Tessa knew immediately what they were talking about. Weeks ago she had Changed into a woman who had died of a gunshot wound to the heart; blood had poured down her dress and she had Changed back immediately, screaming in hysterical terror until the Sisters had made her see that she herself was unharmed.
“She’s advanced wonderfully since then, don’t you think, Sister?” Mrs. Black said. “Given what we had to work with in the beginning—she didn’t even know what she was.”
“Indeed, she was absolutely unformed clay,” Mrs. Dark agreed. “We have truly worked a miracle here. I can’t see how the Magister could fail to be pleased.”
“Oh, absolutely, my dear sister. She’s as ready as she’ll ever be. It’s time for our Theresa to meet her master.” There was a gloating note in Mrs. Dark’s voice, a sound so unpleasant that it cut through Tessa’s blinding dizziness. What were they talking about? Who was the Magister? She watched through lowered eyelashes as Mrs. Dark jerked the silk bellpull that would summon Miranda to come and take Tessa back to her room. It appeared that the lesson was over for today.
“Perhaps tomorrow,” Mrs. Black said, “or even tonight. If we told the Magister she was ready, I cannot imagine he would not hurry here without delay.”
Mrs. Dark, stepping out from behind the desk, chuckled. “I understand that you’re eager to be paid for all our work, dear sister. But Theresa must not be simply ready. She must be … presentable as well as able. Don’t you agree?”
Mrs. Black, following her sister, muttered a response that was cut short as the door opened and Miranda came in. She wore the same dull look as ever. The sight of Tessa crouched and bloody on the floor seemed to occasion no surprise in her. Then again, Tessa thought, she had probably seen far worse in this room.
“Take the girl back up to her room, Miranda.” The eagerness was gone from Mrs. Black’s voice, and she was all brusqueness again. “Get the things—you know, the ones we showed you—and get her dressed and ready.”
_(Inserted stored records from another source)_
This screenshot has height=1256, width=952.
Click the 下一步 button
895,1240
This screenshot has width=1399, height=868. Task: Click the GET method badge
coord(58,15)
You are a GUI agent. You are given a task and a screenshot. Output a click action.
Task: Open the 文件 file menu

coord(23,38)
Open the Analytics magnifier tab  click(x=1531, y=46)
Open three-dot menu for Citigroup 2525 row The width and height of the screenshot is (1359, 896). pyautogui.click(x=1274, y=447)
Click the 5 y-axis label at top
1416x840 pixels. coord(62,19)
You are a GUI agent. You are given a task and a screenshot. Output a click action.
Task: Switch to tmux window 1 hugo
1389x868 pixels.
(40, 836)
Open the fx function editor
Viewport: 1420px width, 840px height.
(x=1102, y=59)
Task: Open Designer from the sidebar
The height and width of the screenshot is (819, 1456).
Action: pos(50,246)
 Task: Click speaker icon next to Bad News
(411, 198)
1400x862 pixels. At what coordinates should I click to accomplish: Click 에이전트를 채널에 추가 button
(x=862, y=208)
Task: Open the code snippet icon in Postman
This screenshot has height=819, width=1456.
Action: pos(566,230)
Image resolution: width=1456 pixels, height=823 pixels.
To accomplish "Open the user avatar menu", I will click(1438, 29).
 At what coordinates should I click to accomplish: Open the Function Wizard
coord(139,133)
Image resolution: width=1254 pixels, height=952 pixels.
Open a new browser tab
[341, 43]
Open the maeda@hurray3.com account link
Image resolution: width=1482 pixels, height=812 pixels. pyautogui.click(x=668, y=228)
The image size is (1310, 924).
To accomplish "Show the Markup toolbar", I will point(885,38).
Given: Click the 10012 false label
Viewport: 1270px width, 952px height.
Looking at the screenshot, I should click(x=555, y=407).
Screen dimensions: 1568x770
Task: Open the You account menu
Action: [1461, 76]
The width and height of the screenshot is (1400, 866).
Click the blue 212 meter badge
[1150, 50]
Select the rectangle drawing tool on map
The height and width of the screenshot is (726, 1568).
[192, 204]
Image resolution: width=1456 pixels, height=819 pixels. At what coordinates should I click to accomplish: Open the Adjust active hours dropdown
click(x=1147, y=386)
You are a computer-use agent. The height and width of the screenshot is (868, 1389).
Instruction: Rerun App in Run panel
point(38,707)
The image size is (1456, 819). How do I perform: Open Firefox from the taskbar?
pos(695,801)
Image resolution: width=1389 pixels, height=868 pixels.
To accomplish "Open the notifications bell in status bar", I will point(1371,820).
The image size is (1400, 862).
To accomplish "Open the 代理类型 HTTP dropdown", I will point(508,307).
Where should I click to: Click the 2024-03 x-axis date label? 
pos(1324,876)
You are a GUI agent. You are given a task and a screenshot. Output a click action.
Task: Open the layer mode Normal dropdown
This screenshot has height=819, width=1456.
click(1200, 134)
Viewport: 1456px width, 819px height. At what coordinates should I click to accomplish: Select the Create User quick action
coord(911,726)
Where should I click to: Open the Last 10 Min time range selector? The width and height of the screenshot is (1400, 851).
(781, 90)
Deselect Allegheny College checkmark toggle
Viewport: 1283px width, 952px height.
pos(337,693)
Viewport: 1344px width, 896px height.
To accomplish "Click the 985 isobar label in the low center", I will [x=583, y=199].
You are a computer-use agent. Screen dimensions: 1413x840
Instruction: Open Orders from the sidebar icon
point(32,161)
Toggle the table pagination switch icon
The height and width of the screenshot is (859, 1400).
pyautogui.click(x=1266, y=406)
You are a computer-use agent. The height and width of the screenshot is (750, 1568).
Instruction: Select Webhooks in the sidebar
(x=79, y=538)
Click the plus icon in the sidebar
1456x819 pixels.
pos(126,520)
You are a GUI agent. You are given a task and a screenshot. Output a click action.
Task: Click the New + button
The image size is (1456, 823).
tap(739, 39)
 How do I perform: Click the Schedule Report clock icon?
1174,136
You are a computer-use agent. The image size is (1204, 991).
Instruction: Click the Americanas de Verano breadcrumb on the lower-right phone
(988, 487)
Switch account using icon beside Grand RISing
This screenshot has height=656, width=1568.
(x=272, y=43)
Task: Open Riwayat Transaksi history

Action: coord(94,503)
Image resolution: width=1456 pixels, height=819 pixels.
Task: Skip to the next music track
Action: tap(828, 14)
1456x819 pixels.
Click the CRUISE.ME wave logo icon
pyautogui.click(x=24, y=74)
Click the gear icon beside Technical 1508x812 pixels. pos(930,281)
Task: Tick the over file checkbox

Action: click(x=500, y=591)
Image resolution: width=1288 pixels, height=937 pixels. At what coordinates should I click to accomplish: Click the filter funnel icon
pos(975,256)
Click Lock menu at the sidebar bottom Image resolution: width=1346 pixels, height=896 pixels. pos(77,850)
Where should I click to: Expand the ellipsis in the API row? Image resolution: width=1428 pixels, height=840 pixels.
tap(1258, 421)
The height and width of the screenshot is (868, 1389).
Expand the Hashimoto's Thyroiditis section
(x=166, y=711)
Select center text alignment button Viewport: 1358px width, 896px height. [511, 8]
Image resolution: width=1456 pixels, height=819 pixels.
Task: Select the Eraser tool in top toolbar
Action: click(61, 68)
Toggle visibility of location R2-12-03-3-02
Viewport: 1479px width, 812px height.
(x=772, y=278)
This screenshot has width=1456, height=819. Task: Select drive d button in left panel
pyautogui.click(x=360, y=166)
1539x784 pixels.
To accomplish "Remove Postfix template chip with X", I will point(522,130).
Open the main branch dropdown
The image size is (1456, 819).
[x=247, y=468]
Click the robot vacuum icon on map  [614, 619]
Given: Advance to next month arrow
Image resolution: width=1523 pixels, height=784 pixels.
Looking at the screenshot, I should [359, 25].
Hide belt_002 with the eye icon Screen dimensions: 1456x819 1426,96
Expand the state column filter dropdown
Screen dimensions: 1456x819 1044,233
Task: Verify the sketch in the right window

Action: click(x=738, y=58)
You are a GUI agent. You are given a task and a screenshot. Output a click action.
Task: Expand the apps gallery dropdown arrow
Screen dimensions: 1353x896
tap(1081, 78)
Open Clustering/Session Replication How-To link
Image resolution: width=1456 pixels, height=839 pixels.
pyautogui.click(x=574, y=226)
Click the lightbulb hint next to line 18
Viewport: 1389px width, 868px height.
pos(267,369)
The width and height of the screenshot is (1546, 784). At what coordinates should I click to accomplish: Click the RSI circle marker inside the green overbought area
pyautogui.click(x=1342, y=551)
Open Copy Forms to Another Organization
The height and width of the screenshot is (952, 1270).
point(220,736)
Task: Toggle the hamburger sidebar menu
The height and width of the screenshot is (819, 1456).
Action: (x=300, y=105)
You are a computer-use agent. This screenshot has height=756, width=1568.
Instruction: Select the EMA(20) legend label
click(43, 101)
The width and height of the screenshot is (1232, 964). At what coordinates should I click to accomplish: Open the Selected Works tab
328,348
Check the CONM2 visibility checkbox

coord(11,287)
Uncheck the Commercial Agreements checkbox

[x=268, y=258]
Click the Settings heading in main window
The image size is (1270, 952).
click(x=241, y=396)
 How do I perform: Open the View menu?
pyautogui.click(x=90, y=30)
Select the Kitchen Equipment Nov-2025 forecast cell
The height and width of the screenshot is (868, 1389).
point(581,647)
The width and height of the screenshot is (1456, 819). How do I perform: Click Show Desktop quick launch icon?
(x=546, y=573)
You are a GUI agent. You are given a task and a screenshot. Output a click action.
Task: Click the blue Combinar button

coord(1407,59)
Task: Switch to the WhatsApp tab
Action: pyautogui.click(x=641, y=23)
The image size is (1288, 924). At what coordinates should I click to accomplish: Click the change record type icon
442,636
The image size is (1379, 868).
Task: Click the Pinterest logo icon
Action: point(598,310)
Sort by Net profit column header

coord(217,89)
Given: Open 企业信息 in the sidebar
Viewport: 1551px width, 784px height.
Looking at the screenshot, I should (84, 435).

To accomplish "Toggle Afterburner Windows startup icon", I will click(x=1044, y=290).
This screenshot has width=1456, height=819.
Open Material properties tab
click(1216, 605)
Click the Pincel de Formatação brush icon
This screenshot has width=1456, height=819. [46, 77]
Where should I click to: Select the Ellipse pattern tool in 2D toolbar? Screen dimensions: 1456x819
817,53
“The things … you showed me?” Miranda sounded blank.
Mrs. Dark and Mrs. Black exchanged a disgusted look, and approached Miranda, blocking Tessa’s view of the girl. Tessa heard them whispering to her, and caught a few words—“dresses” and “wardrobe room” and “do what you can to make her look pretty,” and then finally, Tessa heard the rather cruel, “I’m not sure Miranda is clever enough to obey vague instructions of that sort, sister.”